**Problem to solve**
Summarize the book review below in two sentences.

**Passage shown**
§
The subtitle of Parker’s nearly 500-page book — A Mathematician’s Journey Through Narcissistic Numbers, Optimal Dating Algorithms, at Least Two Kinds of Infinity, and More — gives readers a feeling for the variety of topics to be found within its covers. Parker wrote this book with the same light spirit found in his videos. He often pushes serious subjects aside to focus on fun recreational topics, which abound in the book.
On this mathematical tour, Parker provides readers with a brief overview of several topics, such as number systems (e.g., base 10, base 2, base 12, base 16). Many interesting topics arise from the digits of a number. Narcissistic numbers, which are k-digit numbers such that the sum of the digits raised to the k-th power gives you the original number (e.g., 153 or 8,208), and Munchhausen numbers, which allow you to raise each digit to the power of itself and add them all together to give you the original number (e.g., 3,435), are good examples.
Parker also discusses the honeycomb conjecture and Thomas Hales. The honeycomb conjecture asks to minimize the perimeter of a connected planar region, relative to its ability to cover the plane without overlap. For example, the circle has a minimum perimeter for a figure with a fixed area, so you might think the circle will work. But it doesn’t because when you try to cover the plane with circles (no overlapping allowed), the “holes” created are too large. The conjecture arises from the hexagonal structure of honeybee hives. This belief, which dates back thousands of years to the Romans and Greeks, was that honeybees naturally evolved the most efficient structure so they could maximize honey production. However, proving this belief mathematically took until 1999 via the work of Thomas Hales.
§
**Record extracts**
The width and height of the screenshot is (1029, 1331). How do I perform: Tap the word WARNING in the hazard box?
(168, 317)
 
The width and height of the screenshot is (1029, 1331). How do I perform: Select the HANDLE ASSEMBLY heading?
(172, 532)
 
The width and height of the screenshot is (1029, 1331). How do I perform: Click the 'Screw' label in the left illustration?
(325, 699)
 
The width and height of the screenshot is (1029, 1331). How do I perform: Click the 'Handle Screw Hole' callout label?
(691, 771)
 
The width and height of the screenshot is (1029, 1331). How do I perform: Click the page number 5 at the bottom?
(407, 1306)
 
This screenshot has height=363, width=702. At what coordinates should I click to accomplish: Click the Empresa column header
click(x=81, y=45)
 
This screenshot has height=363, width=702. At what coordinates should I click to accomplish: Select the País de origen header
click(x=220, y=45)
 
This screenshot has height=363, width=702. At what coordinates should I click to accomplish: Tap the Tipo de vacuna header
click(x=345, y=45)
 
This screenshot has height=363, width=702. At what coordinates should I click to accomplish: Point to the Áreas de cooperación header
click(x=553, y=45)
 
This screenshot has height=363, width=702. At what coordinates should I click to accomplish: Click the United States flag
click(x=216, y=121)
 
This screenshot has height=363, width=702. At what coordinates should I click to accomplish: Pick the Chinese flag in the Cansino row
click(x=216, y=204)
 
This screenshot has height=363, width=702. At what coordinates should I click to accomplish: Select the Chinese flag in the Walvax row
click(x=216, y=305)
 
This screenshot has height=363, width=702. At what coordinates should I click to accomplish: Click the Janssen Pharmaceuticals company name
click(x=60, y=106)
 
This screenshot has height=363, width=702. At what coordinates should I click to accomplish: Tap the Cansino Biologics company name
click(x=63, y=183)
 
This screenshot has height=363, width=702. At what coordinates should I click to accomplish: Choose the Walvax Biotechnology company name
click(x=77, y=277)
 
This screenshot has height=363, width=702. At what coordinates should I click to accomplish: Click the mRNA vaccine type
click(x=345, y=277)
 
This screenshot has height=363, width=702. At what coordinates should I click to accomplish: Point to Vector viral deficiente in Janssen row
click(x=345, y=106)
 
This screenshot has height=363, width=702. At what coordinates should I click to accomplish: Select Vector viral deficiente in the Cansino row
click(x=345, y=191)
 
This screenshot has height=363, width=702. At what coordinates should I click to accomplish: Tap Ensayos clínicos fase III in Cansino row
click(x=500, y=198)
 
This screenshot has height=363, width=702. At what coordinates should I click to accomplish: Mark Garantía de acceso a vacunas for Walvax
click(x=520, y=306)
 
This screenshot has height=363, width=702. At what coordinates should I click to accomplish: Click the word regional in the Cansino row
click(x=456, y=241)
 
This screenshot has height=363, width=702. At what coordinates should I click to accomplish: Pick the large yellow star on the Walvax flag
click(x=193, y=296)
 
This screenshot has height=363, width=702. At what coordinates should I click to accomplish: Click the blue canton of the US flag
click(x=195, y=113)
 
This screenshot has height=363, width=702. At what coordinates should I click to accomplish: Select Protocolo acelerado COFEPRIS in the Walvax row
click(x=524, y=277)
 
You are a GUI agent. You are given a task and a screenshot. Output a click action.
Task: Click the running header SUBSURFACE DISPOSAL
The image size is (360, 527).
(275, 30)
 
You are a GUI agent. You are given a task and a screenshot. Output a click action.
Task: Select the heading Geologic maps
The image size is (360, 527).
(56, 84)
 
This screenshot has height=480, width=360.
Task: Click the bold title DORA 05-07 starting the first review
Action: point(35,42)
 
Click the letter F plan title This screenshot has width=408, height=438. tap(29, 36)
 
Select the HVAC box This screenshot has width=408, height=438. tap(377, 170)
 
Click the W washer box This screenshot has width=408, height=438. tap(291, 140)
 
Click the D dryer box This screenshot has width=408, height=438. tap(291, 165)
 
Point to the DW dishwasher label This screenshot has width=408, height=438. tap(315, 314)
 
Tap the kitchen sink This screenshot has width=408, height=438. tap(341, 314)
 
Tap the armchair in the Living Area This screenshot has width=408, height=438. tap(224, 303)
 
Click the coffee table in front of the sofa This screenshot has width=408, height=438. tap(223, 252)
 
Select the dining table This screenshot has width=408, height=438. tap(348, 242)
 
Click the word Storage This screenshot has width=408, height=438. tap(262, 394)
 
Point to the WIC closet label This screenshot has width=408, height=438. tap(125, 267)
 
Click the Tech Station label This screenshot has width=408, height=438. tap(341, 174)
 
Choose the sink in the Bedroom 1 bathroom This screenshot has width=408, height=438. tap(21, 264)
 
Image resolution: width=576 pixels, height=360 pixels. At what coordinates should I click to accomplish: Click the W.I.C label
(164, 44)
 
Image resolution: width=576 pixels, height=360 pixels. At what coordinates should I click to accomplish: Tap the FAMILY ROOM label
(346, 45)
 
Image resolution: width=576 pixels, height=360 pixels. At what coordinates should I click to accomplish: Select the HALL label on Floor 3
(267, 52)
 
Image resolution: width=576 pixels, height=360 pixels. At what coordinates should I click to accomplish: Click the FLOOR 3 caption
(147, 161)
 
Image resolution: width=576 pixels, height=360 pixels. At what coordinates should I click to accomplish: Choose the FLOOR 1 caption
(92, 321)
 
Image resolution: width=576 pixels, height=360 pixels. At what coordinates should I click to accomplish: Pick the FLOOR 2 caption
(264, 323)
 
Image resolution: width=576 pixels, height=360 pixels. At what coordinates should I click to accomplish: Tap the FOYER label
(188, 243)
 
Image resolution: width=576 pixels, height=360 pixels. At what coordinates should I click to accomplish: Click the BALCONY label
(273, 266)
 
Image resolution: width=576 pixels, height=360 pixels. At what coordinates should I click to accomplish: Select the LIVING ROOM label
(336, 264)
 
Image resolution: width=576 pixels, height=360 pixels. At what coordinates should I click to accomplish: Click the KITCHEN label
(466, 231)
§
**Exercise answer**
Parker's nearly 500-page book covers a wide variety of topics in the same light spirit as his videos, often setting serious subjects aside for fun recreational ones. It gives brief overviews of number systems and of numbers defined by their digits, such as narcissistic and Munchhausen numbers, and it discusses the honeycomb conjecture, which arises from the hexagonal structure of honeybee hives and was proved in 1999 through the work of Thomas Hales.